Bovine Tuberculosis: Diagnosis, Treatment and Management


Following on from our discussion last week as to what bovine tuberculosis is, today we look at further diagnosis, treatment and management.

While bovine TB generally takes a chronic debilitating course, it can be more severe and rapidly progressive.

Although there are several ways bovine TB can be diagnosed, the most common method is the tuberculin test. This involves antigen being injected into the skin and the animals' immune reaction being measured. To ensure a definitive diagnosis the bacteria is then grown in a laboratory over several weeks. This method has its drawbacks as its sensitivity can range from 48% to 95% and requires regular retesting. An article published recently www.farms.com/ag-industry-news/better-bovine-tb-te... suggests researchers in New Mexico have "made a breakthrough that could lead to a more efficient way of testing for bovine tuberculosis". This breakthrough is based on the test that was developed for human TB as in both cases "the disease is recognised by specific biomarkers." It is hoped this method will be able to easily distinguish between exposure and infection.

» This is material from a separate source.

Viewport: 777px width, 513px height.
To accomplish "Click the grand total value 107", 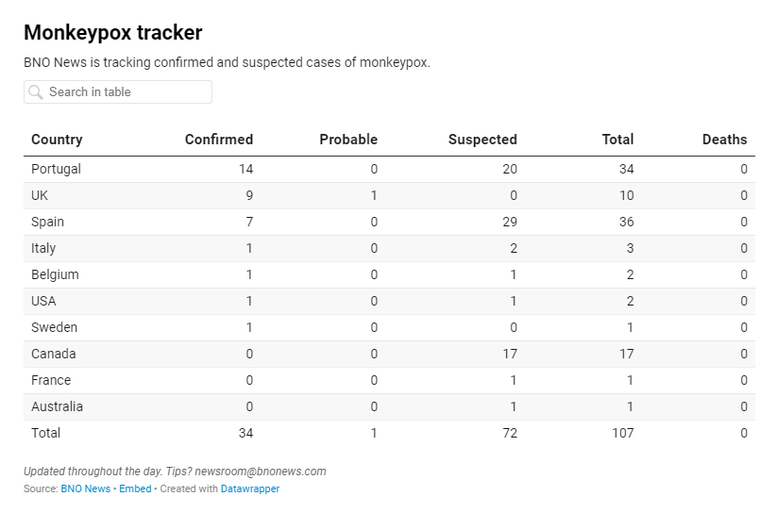I will click(623, 433).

Another diagnosis method is smear testing material from the lining of the inner wall of a lesion.

Prevention and Management

While there is no preventative treatment to protect your cattle from M. bovis there are certain steps to reduce the risk of infection:

  • Maintain a closed herd.
  • When purchasing cattle, purchase from a reliable source and ask about the test history of the animals.
  • Prevent contact with other herds by maintaining boundaries, grazing away from neighbouring herds and minimising return of cattle from markets.
  • Minimise visitor contact with your herd
  • Keep cattle housing and equipment clean and disinfected.
  • Avoid sharing equipment, machinery and vehicles with other farmers.
  • Don't rely on natural water sources for your cattle and prevent access where possible.
  • Carry out required testings properly and on time.
  • Have a strict biosecurity plan for your property.

Approved property programs (APP) were introduced and implemented in the BTEC and TFAPs. These document the agreement between an owner and a state government on the implementation of a program. An APP is a prerequisite for any property that is involved in TB investigation or eradication.

Refer to the bovine tuberculosis case response manual for more information on dealing with bovine TB www.animalhealthaustralia.com.au/our-publications/...

Note: In Australia, you are legally required to report any suspected cases of bovine TB.

Key Facts and Important Things to Consider

  • In cattle, M. bovis can spread from other infected animals, or picked up from contaminated environments, food and water, milk, urine, faeces and other discharges such as from the nose or mouth.
  • People can be infected by consuming unpasteurised products from infected animals, inhaling infectious air and from direct contact such as open wounds. Anyone at risk or who has been exposed to an infected animal should seek medical advice and treatment.
  • The spread of the disease is often influenced by the density of the cattle.
  • Tubercle bacillus was discovered as the cause of tuberculosis in 1881 by Robert Koch. M. bovis was identified over 15 years later in 1898.
  • M. bovis is killed by sunlight but flourishes in moist warm conditions such as soil and faeces. It can survive for up to 8 weeks in cattle faeces.
  • A commissioned report (Tolson and Jervois 1990) that examined national records including the National Tuberculosis Case Register found that the disease can reoccur up to 15 years after eradication.
  • A revival of bovine TB in Australia is considered possible so monitoring and prevention requirements should be thoroughly maintained and carried out.
  • The TFAP introduced definitions to establish the difference between 'TB incidents' and 'TB cases'. A 'TB incident' is when there is detection of any evidence of TB while a 'TB case' is a case of TB that has actually been confirmed by testing, laboratory findings or tracebacks.